Tensorflow: NaN for custom softmax

Question

Simply exchanging the nn.softmax function for a combination which uses tf.exp, keeping everything else like it was, causes not only the gradients to contain NaN but also the intermediate variable s. I have no idea why this is.

tempX = x
tempW = W
tempMult = tf.matmul(tempX, W)
s = tempMult + b

#! ----------------------------
#p = tf.nn.softmax(s)
p = tf.exp(s) / tf.reduce_sum(tf.exp(s), axis=1)
#!------------------------------


myTemp = y*tf.log(p)
cost = tf.reduce_mean(-tf.reduce_sum(myTemp, reduction_indices=1)) + mylambda*tf.reduce_sum(tf.multiply(W,W))

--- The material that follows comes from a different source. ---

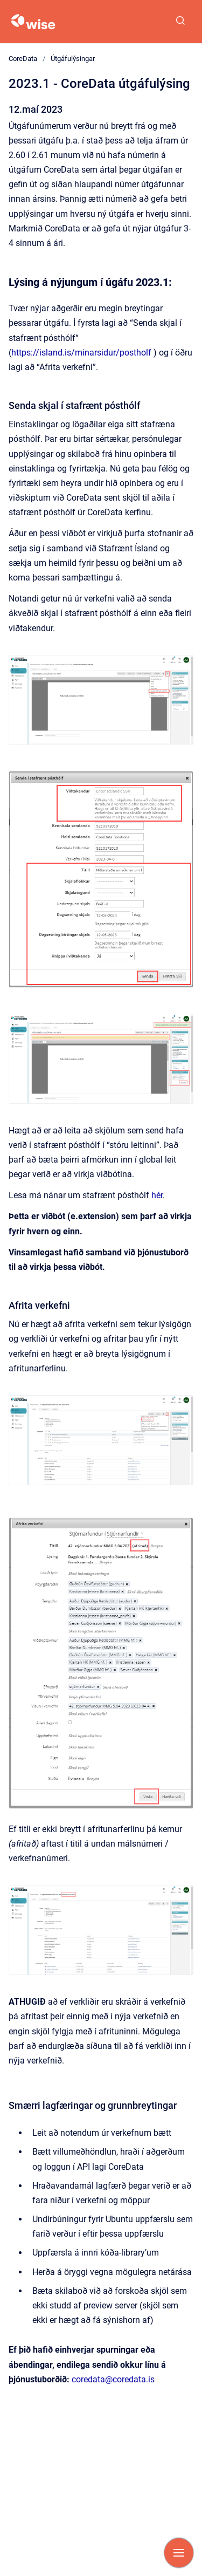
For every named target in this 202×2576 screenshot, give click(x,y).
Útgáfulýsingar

grad_W, grad_b = tf.gradients(xs=[W, b], ys=cost)

new_W = W.assign(W - tf.multiply(learning_rate, grad_W))
new_b = b.assign(b - tf.multiply(learning_rate, grad_b))

Answer 1

Answer

tf.exp(s) easily overflows for large s. That's the main reason that tf.nn.softmax doesn't actually use that equation but does something equilivent to it (according to the docs).

Discussion

When I rewrote your softmax function to

p = tf.exp(s) / tf.reshape( tf.reduce_sum(tf.exp(s), axis=1), [-1,1] )

It worked without a problem.

Here is a fully working python 2.7 implementation that uses a hand-crafted softmax and works (using the reshape function)

# -- imports --
import tensorflow as tf
import numpy as np

# np.set_printoptions(precision=1) reduces np precision output to 1 digit
np.set_printoptions(precision=2, suppress=True)

# -- constant data --
x = [[0., 0.], [1., 1.], [1., 0.], [0., 1.]]
y_ = [[1., 0.], [1., 0.], [0., 1.], [0., 1.]]

# -- induction --
# 1x2 input -> 2x3 hidden sigmoid -> 3x1 sigmoid output

# Layer 0 = the x2 inputs
x0 = tf.constant(x, dtype=tf.float32)
y0 = tf.constant(y_, dtype=tf.float32)

# Layer 1 = the 2x3 hidden sigmoid
m1 = tf.Variable(tf.random_uniform([2, 3], minval=0.1, maxval=0.9, dtype=tf.float32))
b1 = tf.Variable(tf.random_uniform([3], minval=0.1, maxval=0.9, dtype=tf.float32))
h1 = tf.sigmoid(tf.matmul(x0, m1) + b1)

# Layer 2 = the 3x2 softmax output
m2 = tf.Variable(tf.random_uniform([3, 2], minval=0.1, maxval=0.9, dtype=tf.float32))
b2 = tf.Variable(tf.random_uniform([2], minval=0.1, maxval=0.9, dtype=tf.float32))
h2 = tf.matmul(h1, m2) + b2
y_out = tf.exp(h2) / tf.reshape( tf.reduce_sum(tf.exp(h2), axis=1) , [-1,1] )


# -- loss --

# loss : sum of the squares of y0 - y_out
loss = tf.reduce_sum(tf.square(y0 - y_out))

# training step : gradient decent (1.0) to minimize loss
train = tf.train.GradientDescentOptimizer(1.0).minimize(loss)


# -- training --
# run 500 times using all the X and Y
# print out the loss and any other interesting info
#with tf.Session() as sess:
sess = tf.Session()
sess.run(tf.global_variables_initializer())
print "\nloss"
for step in range(500):
    sess.run(train)
    if (step + 1) % 100 == 0:
        print sess.run(loss)

results = sess.run([m1, b1, m2, b2, y_out, loss])
labels = "m1,b1,m2,b2,y_out,loss".split(",")
for label, result in zip(*(labels, results)):
    print ""
    print label
    print result

print ""

Perhaps your initial values for M and b are too large. I tried re-running my above code but with with weights initialized to large numbers and I was able to reproduce your NaN issue.